1. It was incorrect to say it resolved itself on the original computer. It is still intermittent on that one. ↩

[charliemb2]

In Linux, on a tower workstation computer, I had a perplexing experience where the database remained open through a reboot cycle.

Details
First I opened the db via PfP just to test that the timer was still not working. After 13 minutes I checked and confirmed that the db was still open. After about one hour some desktop icons in KDE / MX Linux were blank. I then rebooted the OS. When I came back I went immediately to a webpage and PfP and PfP didn't ask me to enter my master password. The db was still open from the previous boot / restart of the OS.

Should this not be alarming?

If it helps, this is a LUKS encrypted OS and home directory.

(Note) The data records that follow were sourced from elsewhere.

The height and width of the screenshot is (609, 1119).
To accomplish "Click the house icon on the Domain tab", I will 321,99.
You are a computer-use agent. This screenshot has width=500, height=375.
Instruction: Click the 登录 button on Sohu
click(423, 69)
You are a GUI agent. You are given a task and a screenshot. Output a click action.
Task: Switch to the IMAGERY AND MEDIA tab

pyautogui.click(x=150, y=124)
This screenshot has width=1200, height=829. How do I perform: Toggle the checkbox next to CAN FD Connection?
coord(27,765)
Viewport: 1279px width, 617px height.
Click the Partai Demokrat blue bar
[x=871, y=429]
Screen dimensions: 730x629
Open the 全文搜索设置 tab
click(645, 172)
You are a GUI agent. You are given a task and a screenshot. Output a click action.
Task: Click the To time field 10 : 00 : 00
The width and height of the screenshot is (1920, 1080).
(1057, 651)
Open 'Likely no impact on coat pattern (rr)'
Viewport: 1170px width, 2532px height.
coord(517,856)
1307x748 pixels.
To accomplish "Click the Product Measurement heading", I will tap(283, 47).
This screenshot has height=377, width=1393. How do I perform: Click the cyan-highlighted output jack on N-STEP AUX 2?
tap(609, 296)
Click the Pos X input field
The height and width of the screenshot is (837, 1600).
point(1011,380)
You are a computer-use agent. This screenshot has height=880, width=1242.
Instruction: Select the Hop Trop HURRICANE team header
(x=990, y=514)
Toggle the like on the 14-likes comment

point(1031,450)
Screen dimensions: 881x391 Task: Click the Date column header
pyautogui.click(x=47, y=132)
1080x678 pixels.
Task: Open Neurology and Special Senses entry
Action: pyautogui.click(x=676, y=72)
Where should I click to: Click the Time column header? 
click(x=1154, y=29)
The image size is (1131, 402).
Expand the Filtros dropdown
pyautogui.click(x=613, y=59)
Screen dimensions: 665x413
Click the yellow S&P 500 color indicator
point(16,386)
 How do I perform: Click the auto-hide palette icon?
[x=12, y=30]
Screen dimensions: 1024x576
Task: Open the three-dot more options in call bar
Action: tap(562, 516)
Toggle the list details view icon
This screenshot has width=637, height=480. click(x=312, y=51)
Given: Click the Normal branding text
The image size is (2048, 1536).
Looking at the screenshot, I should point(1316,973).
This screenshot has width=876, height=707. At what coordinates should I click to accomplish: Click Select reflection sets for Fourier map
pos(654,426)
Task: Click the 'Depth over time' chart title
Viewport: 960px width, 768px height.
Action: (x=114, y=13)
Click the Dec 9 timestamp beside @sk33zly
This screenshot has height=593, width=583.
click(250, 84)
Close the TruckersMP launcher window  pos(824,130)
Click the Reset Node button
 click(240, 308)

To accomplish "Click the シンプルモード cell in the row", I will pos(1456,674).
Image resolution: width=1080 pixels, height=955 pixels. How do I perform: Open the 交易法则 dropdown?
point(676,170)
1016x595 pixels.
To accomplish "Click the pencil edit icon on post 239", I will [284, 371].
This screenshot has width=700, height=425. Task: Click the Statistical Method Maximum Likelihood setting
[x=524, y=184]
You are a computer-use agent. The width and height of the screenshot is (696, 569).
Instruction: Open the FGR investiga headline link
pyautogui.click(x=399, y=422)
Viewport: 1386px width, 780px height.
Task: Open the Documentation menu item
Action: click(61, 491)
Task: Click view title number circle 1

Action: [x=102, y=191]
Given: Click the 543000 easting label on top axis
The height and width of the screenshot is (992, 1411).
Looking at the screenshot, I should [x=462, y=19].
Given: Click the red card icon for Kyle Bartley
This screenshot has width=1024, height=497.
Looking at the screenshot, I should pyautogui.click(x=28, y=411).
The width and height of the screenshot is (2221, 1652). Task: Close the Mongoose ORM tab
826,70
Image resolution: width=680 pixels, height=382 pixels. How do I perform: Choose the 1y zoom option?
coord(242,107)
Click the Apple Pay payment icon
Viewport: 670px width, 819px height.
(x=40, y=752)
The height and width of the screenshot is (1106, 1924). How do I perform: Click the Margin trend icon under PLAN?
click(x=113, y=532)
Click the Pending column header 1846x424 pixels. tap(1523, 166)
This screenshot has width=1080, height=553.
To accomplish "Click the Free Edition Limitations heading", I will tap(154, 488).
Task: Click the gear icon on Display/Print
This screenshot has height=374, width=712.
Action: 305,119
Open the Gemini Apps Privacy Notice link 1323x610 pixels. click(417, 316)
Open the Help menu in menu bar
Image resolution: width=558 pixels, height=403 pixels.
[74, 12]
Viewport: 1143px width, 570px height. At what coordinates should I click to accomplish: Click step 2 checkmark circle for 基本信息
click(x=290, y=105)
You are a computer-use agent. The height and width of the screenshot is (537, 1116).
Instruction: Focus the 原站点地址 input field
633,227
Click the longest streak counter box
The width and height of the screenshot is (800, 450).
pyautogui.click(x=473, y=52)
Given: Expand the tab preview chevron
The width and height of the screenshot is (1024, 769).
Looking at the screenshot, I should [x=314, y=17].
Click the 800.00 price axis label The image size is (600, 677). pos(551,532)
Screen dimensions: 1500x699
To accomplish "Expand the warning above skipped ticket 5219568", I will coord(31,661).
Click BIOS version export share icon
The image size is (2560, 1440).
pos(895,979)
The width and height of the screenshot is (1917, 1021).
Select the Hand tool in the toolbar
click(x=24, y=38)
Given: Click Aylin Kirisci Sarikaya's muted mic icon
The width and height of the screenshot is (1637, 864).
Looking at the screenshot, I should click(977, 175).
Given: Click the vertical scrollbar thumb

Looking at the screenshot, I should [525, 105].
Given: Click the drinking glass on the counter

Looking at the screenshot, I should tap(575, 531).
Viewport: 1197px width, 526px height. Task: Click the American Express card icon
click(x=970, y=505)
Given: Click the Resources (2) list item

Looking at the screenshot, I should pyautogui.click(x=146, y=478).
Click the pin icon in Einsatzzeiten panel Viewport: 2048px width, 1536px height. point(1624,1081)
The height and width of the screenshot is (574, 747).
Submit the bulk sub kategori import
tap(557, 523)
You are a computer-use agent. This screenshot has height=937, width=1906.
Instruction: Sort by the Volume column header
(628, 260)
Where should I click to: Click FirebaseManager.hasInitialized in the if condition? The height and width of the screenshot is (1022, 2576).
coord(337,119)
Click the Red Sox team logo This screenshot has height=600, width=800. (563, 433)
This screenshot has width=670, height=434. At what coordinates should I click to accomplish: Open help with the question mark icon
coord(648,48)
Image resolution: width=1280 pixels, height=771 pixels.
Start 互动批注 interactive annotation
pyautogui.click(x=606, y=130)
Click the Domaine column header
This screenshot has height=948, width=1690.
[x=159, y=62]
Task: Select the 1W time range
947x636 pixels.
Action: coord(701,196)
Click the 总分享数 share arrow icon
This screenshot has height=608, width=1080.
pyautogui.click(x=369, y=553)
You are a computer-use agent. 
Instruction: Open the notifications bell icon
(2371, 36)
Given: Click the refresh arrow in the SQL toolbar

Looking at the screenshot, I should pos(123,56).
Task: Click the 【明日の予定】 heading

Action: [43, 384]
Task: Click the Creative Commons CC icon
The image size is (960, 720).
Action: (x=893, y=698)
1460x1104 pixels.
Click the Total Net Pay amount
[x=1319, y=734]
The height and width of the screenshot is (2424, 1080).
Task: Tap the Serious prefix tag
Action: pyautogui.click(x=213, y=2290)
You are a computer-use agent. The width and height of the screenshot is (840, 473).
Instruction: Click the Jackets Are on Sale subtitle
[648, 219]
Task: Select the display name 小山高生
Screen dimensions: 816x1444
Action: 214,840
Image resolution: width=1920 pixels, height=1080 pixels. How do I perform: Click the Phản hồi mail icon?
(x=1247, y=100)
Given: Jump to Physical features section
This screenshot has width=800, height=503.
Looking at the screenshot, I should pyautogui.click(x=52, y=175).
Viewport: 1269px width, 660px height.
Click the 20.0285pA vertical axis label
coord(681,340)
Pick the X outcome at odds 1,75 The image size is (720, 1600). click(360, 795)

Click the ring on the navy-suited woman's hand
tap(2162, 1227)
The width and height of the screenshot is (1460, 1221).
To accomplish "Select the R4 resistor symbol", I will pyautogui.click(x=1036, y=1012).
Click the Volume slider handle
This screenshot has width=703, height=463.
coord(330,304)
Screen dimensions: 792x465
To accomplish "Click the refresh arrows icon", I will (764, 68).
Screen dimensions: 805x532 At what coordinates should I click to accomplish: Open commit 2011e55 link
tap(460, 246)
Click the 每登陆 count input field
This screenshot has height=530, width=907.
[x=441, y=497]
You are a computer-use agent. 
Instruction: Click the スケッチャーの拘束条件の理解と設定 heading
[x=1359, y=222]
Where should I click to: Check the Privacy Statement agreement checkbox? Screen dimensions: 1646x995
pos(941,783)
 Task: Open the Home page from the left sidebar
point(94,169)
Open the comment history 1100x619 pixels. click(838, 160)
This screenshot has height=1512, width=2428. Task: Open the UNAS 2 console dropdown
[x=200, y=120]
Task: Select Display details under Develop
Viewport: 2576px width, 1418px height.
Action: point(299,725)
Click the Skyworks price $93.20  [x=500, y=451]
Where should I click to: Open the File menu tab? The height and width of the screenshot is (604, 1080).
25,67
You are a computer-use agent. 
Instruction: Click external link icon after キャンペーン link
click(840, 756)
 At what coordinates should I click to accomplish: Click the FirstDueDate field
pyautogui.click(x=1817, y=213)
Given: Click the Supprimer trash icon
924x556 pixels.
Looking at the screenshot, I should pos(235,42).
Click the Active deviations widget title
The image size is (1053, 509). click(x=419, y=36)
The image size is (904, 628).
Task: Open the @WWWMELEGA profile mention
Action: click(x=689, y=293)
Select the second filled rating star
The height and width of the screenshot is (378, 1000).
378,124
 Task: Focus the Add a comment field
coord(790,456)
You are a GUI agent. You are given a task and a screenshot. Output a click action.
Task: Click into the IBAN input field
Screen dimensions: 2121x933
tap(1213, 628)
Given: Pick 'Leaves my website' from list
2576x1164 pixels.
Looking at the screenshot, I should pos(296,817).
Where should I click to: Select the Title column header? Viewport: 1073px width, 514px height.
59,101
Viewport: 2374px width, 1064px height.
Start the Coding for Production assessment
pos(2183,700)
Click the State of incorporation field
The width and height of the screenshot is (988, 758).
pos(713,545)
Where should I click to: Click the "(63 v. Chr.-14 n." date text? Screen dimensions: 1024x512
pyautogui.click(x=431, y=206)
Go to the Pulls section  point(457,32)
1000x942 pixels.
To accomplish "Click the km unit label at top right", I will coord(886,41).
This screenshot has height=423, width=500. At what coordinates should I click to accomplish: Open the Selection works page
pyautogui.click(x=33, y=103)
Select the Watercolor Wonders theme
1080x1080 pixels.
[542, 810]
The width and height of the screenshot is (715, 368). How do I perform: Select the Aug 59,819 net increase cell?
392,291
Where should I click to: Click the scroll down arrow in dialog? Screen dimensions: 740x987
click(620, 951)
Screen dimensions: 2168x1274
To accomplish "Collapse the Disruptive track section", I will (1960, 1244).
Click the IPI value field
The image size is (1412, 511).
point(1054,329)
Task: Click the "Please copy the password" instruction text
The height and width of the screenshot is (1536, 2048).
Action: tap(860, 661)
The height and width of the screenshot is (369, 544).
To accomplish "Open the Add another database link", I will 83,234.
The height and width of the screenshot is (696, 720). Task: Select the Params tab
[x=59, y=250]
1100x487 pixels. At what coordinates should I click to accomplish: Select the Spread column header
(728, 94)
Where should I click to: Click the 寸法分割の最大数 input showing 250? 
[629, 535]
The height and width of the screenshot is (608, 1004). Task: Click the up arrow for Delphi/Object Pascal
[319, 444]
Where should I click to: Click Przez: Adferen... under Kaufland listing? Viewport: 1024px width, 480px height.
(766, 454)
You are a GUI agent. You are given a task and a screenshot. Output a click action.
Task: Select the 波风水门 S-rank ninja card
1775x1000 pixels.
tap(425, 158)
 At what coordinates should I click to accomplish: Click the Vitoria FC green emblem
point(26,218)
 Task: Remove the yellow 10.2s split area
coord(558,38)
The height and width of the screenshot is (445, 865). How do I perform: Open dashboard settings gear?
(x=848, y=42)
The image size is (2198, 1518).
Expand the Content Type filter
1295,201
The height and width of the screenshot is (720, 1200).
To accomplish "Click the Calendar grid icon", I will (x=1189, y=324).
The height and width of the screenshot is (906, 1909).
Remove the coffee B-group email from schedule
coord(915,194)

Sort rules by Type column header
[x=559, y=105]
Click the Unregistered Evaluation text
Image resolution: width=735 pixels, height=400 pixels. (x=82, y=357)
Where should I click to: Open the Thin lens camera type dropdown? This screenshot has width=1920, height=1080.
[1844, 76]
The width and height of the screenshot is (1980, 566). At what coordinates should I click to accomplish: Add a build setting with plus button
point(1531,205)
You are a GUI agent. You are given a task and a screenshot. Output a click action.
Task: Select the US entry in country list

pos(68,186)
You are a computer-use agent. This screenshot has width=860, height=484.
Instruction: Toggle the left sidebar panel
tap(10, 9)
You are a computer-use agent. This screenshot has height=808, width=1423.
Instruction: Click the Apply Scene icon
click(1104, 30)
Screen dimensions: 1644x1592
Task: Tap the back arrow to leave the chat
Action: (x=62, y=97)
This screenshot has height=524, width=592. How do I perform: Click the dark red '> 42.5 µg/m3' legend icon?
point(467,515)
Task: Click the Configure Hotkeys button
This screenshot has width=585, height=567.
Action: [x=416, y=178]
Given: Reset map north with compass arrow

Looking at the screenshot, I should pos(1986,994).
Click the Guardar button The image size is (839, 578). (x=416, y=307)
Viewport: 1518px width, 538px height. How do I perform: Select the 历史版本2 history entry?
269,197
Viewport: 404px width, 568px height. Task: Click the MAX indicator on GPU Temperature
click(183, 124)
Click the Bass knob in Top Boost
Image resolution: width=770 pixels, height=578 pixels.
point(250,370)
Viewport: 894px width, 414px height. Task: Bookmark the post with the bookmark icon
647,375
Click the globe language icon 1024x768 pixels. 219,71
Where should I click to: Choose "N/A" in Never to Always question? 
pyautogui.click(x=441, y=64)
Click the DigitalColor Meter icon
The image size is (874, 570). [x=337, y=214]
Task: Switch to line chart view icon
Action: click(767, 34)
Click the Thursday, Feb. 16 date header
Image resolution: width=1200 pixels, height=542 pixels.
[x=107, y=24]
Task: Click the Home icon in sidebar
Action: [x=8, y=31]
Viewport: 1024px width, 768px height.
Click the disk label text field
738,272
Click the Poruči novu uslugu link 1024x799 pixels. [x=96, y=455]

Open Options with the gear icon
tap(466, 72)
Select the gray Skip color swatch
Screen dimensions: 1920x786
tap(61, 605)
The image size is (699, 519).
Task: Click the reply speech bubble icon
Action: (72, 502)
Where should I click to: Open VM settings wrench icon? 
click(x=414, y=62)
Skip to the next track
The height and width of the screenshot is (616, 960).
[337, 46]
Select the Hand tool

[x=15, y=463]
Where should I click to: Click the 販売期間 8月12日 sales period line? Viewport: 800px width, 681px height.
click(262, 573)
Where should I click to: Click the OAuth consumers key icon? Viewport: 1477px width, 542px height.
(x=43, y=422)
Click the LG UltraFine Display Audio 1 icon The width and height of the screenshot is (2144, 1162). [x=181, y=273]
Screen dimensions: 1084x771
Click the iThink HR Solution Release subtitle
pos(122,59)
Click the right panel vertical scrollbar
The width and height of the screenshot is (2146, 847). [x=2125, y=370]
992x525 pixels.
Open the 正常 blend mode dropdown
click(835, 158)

Please feel free to log this as a separate issue if you wish, or ask and I will log it.

[palant]

Are you certain that we are talking about the same browser extension?

[charliemb2]

I installed the PfP extension that's new and uses KeePass databases v4 which supports Argon (3.1.x..). In Linux I never installed the legacy version.

I have KeePassXC and 'XC-Browser installed but only one extension is enabled at a time under "Manage extensions." Only PfP was enabled and working before and after the reboot.

• The only possibility I can think of is that I somehow opened the db using the KeePassXC desktop application. But I don't remember doing so. I would only do that to log into that one website I reported in Issue Page using iFrame form => "The page has no password fields..." and saving an Alias doesn't work #143, to use XC's Autotype feature (since the clipboard isn't secure). But I had no need for that website on that day; I was creating live USB clones of the OS. Nevertheless, is that a possibility code-wise? I mean, even if I had used XC and left the db open, shouldn't PfP force me to enter my master password regardless of XC's status? The memory spaces should be separate, or must be.

If it matters, this occurred on an installed Linux environment (not live as it would have to be persistent) booting from an external USB 3.1 NGFF external SATA SSD. I doubt it matters.